Published January 13, 2015
The Bush administration is mulling its next move in the showdown with Saddam Hussein, including a possible attempt to push a new United Nations resolution authorizing force against Iraq.
National Security Adviser Condoleezza Rice said Sunday it was becoming more obvious that the Iraqi president would not disarm voluntarily, and that the U.N. Security Council was letting him get away with it.
"The Security Council has to be an instrument of peace, but it has to be an instrument of peace that has teeth, or it is never going to be able to deal with the myriad difficult actors out there in international politics who intend to disturb that peace," Rice said.
The White House had a long holiday weekend to weigh options after being rebuffed Friday as most members of the Security Council lined up behind France's call for more weapons inspections and against military action.
Rice said on Fox News Sunday that the administration may ask the council to take up a new resolution authorizing force against Iraq, although she said that wouldn't be necessary to take action to forcibly disarm Saddam.
Sen. John McCain, R-Ariz., said on the same program that the plan being presented this week by America and Britain would likely call for "definitive progress" in the disarmament of Iraq.
"If that's rejected, then I think the United States of America is going to have to make some difficult decisions," McCain said.
Rice said the wording of a new resolution was not finished and that the White House would oppose a new policy statement that amounts to a "delaying tactic."
France has led a formidable bloc calling for extended inspections and wants to wait on a resolution at least until mid-March. Inspectors report on March 1 to the Security Council.
Meanwhile, the chief U.N. nuclear inspector said Sunday that countries opposed to using force against Iraq could change their minds if Baghdad doesn't show more willingness to reveal evidence of weapons programs.
Mohamed ElBaradei, who heads the U.N. search for banned weapons along with Hans Blix, told The Associated Press that the onus was on Iraq, not the U.N. inspectors searching for weapons of mass destruction, to prove that it had nothing to hide.
In her appearances on the Sunday talk shows, Rice repeatedly said Saddam has weeks, not months, to disarm or face a military strike.
But former NATO supreme commander Wesley Clark said on Meet The Press that the White House should consider allowing inspections to seek out weapons of mass destruction and not follow an "artificial deadline."
"It's unlikely the inspectors will ever find the so-called smoking gun on this.
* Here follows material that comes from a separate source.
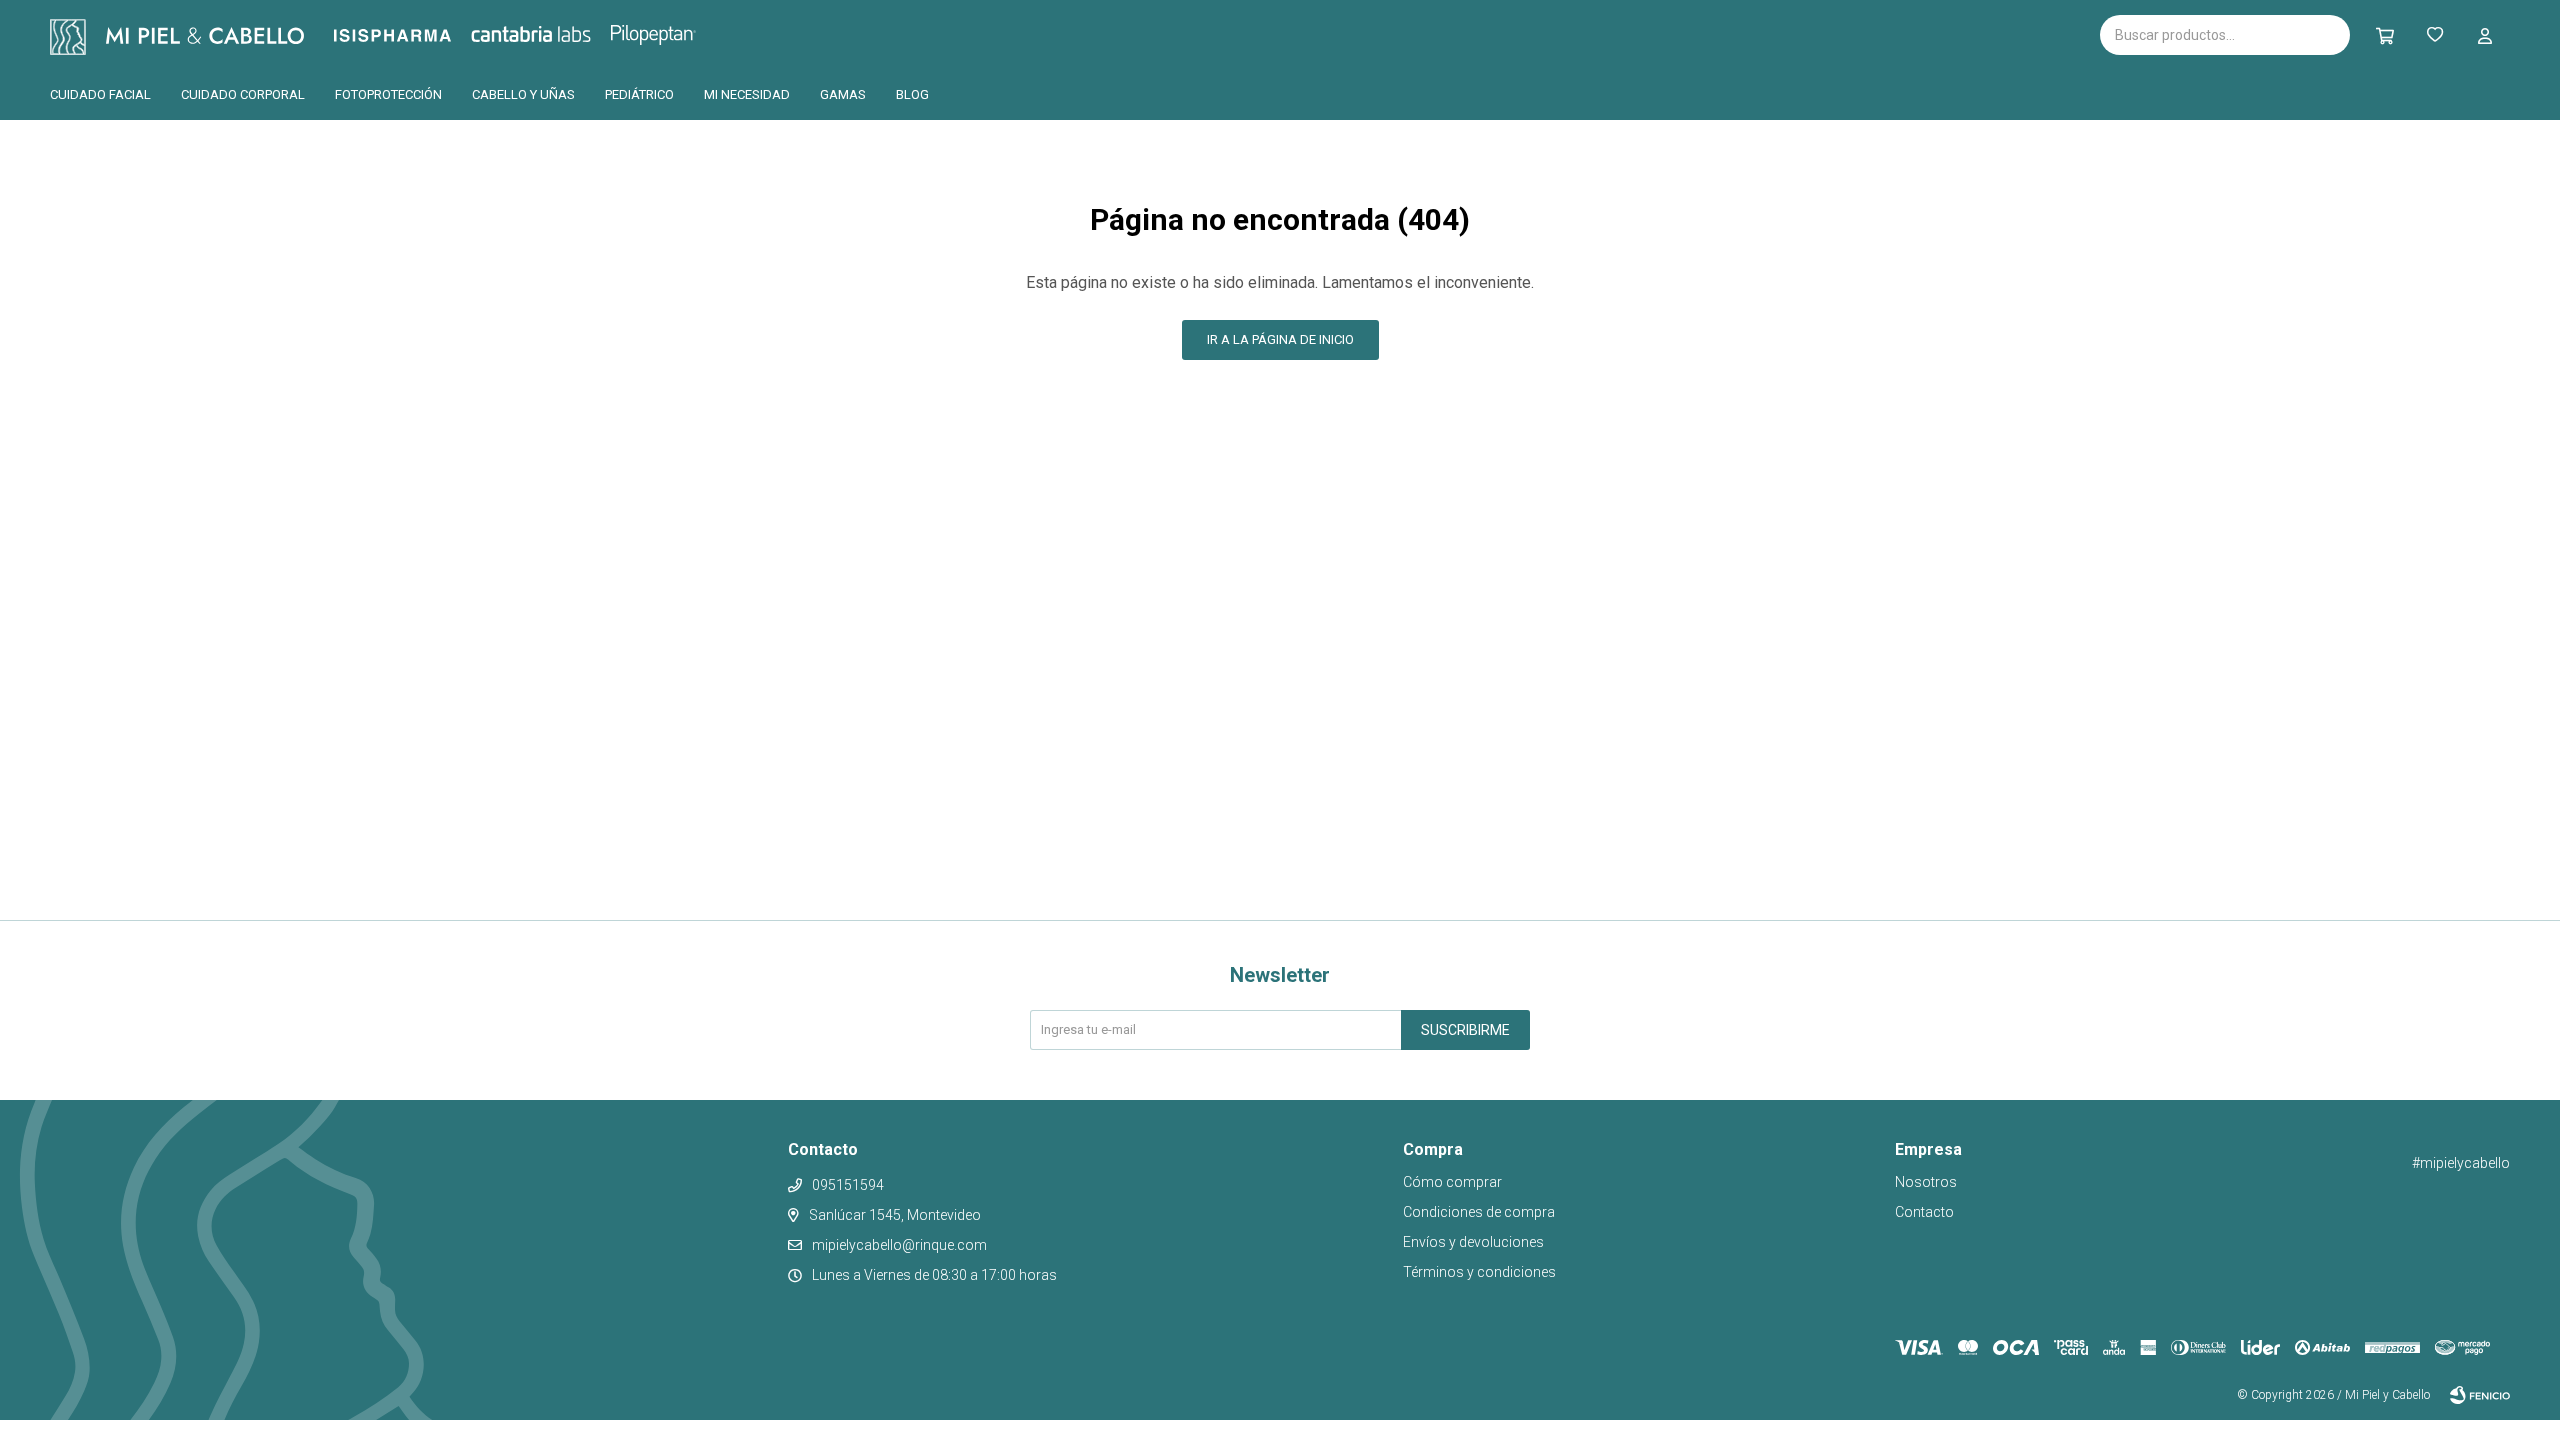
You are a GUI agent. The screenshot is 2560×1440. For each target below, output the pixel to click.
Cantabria (564, 33)
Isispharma (420, 35)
But if it makes our allies more able to go to their publics and justify their support of our operation, then I think that's important," said Clark, who has been mentioned as a possible Democratic presidential contender.
Rice said a confrontation was inevitable with Saddam.
"Sooner or later, we believe sooner, the Security Council is going to have to say that he has not taken that final opportunity to comply, and the Security Council is going to have to act, or the United States will have to act with a coalition of the willing," Rice said on Fox.
She refused to speculate about the vote possibilities for another Iraq resolution.
Christopher Meyer, British ambassador to United States, said on ABC's This Week that a decision would be made in the next few days on "the tactics and timing of a second resolution — when to do it, what to put into it, even who's going to table it."